[Pixel coordinate grounding data]
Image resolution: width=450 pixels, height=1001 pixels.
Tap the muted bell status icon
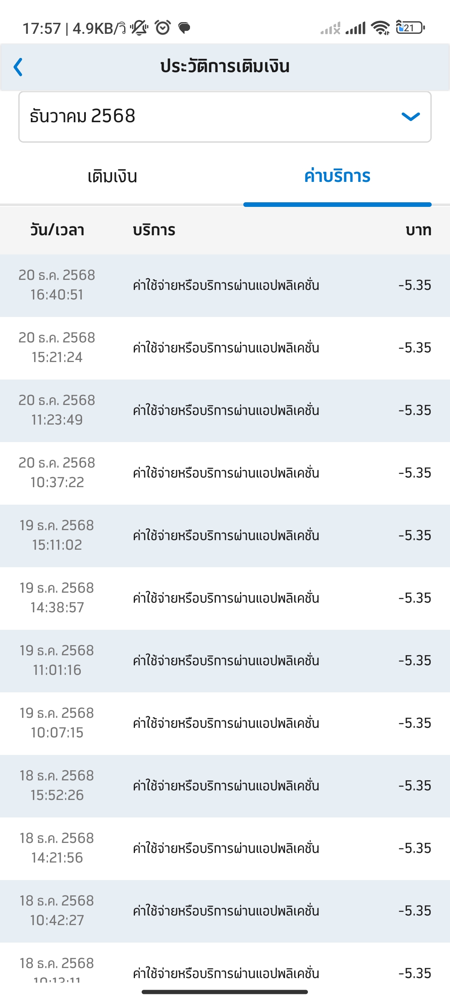[139, 28]
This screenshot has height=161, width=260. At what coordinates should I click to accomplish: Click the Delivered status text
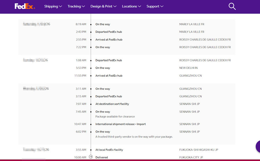click(102, 158)
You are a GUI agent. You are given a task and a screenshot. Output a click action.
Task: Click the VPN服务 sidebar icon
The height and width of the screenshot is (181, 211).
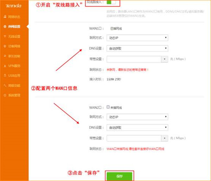[x=5, y=66]
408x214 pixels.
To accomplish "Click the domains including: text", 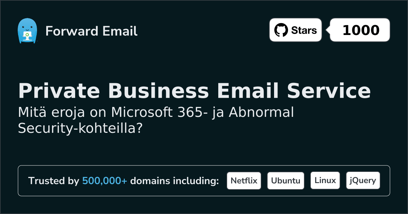I will point(174,181).
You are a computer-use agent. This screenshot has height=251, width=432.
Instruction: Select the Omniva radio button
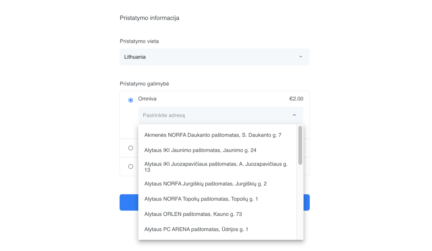[x=130, y=100]
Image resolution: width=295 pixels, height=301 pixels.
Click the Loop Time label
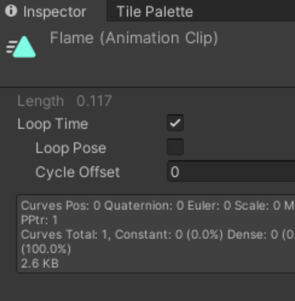(x=53, y=124)
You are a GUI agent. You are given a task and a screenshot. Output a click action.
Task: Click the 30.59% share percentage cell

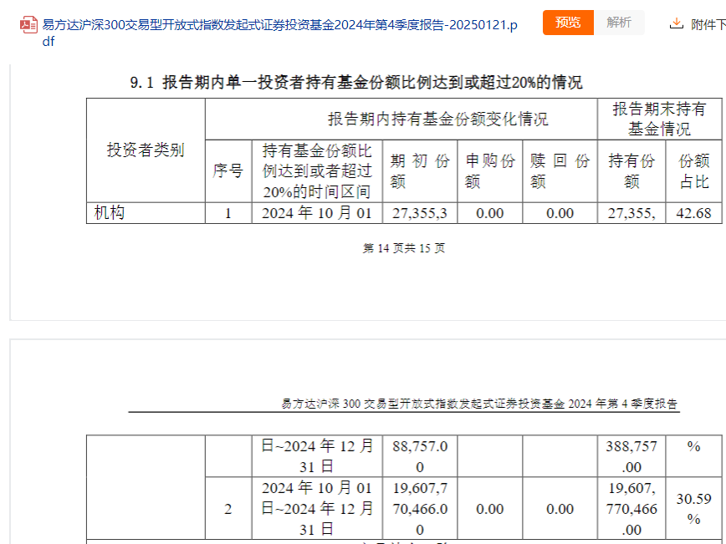[693, 509]
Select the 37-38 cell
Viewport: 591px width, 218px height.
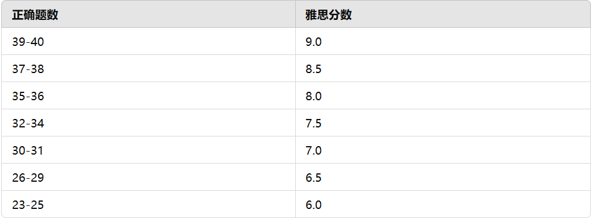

EXERCISE
Pictures are to be left out; the answer must otherwise be exactly the lines from the one with "Image resolution: width=295" through the final line of the entries above, both included.

EXERCISE OUTPUT
Image resolution: width=295 pixels, height=301 pixels.
Click the Loop Time label
(x=53, y=124)
You are a GUI agent. You are given a task and a screenshot. Output a click action.
Task: Click the 30.59% share percentage cell

[693, 509]
Select the 37-38 cell
Viewport: 591px width, 218px height.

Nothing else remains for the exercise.